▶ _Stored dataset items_
----

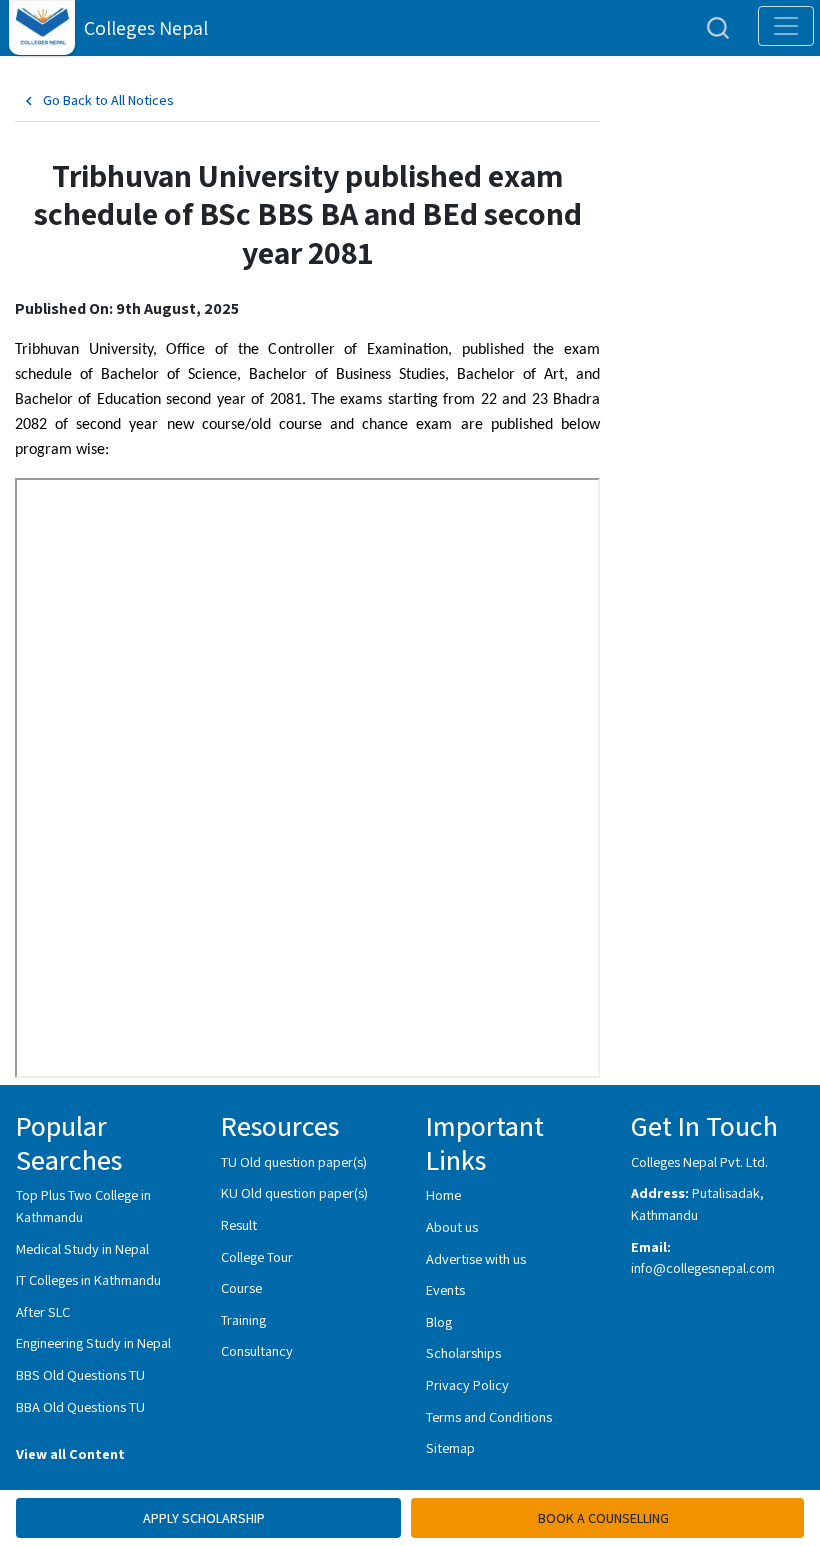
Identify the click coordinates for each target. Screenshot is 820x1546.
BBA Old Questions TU (80, 1406)
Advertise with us (476, 1258)
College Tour (257, 1256)
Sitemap (450, 1447)
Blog (439, 1321)
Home (443, 1194)
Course (241, 1287)
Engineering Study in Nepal (93, 1342)
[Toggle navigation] (786, 26)
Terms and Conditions (489, 1416)
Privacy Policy (467, 1384)
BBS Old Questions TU (80, 1374)
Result (239, 1224)
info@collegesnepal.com (703, 1267)
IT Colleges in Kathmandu (88, 1279)
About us (452, 1226)
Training (243, 1319)
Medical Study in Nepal (82, 1248)
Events (445, 1289)
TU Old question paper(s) (294, 1161)
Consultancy (257, 1350)
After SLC (43, 1311)
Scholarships (463, 1352)
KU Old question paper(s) (294, 1192)
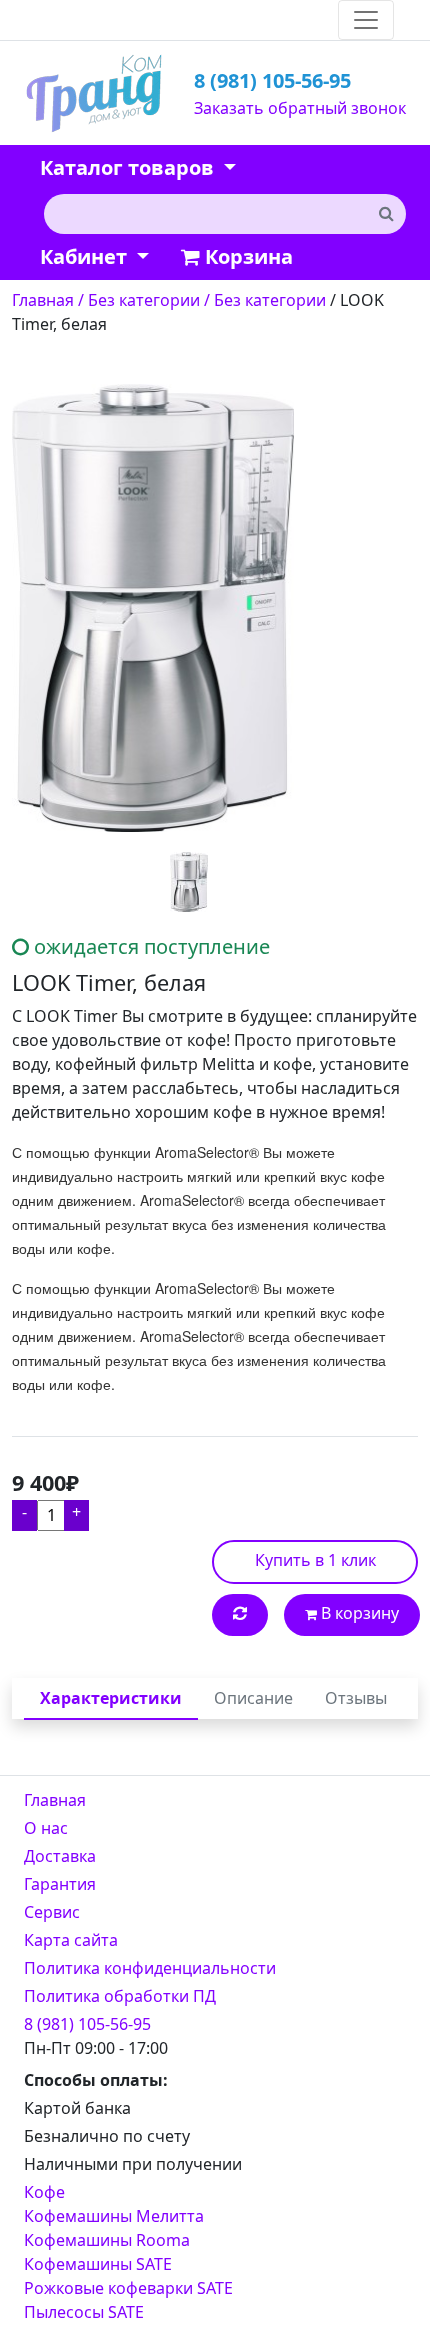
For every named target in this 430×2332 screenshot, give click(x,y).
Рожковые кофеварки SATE (128, 2288)
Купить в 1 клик (315, 1560)
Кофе (44, 2192)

----

▶ _Problem details_
Return exactly the lines from the line holding "For every named" to the last line of the data, with both of those lines included and nothing added.

▶ _Written solution_
For every named target in this 430×2332 screenshot, give click(x,y).
Рожковые кофеварки SATE (128, 2288)
Купить в 1 клик (315, 1560)
Кофе (44, 2192)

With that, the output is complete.